First we have \begin{align} ((a\ast b) \ast c) (x) & = \int_{\mathbb{R}^n} (a\ast b)(y)c(x-y)dy \\ & = \int_{\mathbb{R}^n} \int_{\mathbb{R}^n}a(z)\mathbf{b(y-z)}dz \ c(x-y)dy, \end{align} and I have bolded the term that I will have an issue with later.
And then \begin{align} (a \ast (b \ast c)) (x) & = \int_{\mathbb{R}^n} a(y)(b\ast c)(x-y)dy \\ & = \int_{\mathbb{R}^n} a(y)\int_{\mathbb{R}^n}b(z)c(x-y-z)dzdy \\ \end{align} Making the change of variables $\phi = y-z$ we have $z = y - \phi, \ d\phi = - dz$ and then \begin{align} (a \ast (b \ast c)) (x) & = -\int_{\mathbb{R}^n} a(y)\int_{\mathbb{R}^n}b(y-\phi)c(x-\phi)d\phi dy \\ & = -\int_{\mathbb{R}^n} \int_{\mathbb{R}^n} a(y)b(y-\phi)dy \ c(x-\phi)d\phi \\ \end{align} Now replacing $y$ with $z$ and $\phi$ with $y$ I have $$ (a \ast (b \ast c)) (x) = -\int_{\mathbb{R}^n} \int_{\mathbb{R}^n} a(z)\mathbf{b(z-y)}dy \ c(x-y)dy, $$ and I have bolded the term corresponding to the one I bolded earlier.

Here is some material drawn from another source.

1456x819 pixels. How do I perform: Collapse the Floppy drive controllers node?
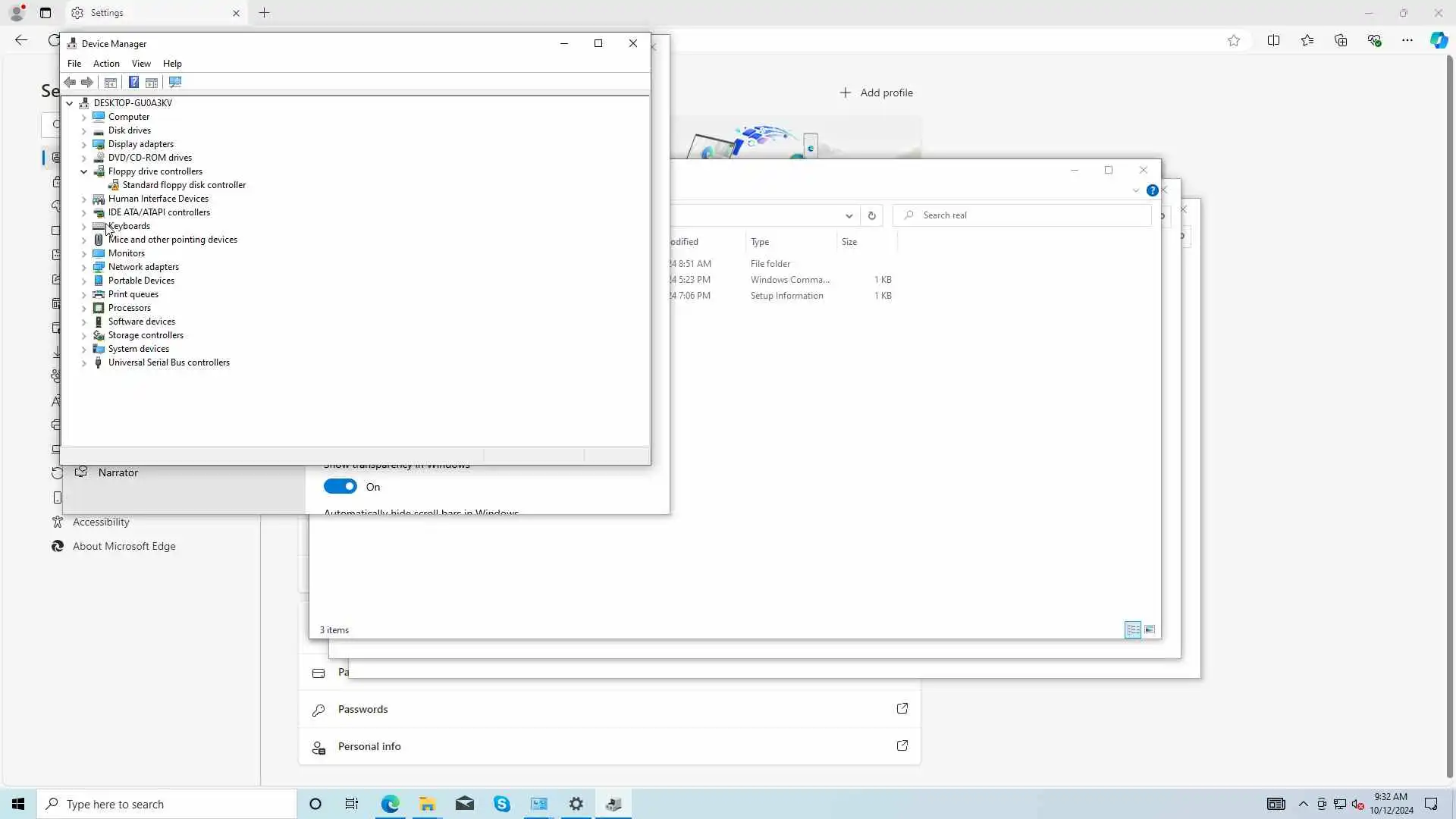pos(84,171)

The function $b$ has the variables switched in the last expression compared to the earlier one, and there is also a minus sign in the final expression. I don't know whether it's possible to 'bring the minus sign into b' in the final expression? Have I made a mistake somewhere?

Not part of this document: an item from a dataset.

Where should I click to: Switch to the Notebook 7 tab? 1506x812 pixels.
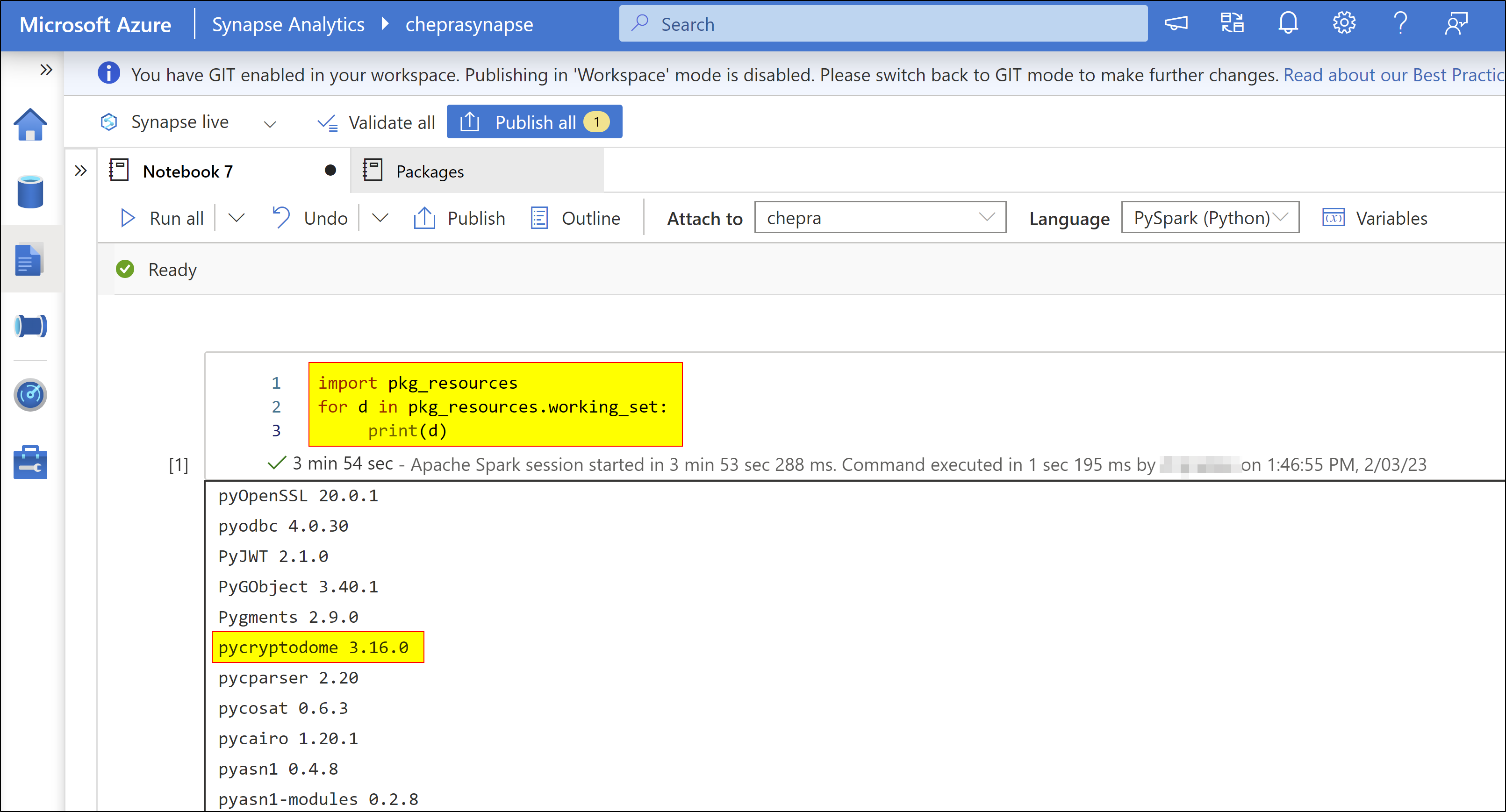187,171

You have $c (x-y-z) = c (x- (y+z)) $ in one of the integrals and then substitute $\phi = y-z $ to get $c (x-\phi) $. This is incorrect, you should have used $\phi = y+z) $.
Also, you do not really have $d\phi = -dz $, since the change of variables formula for the Lebesgue integral uses the absolute value of the jacobian. Of course, this problem also vanishes if you use the correct substitution from above.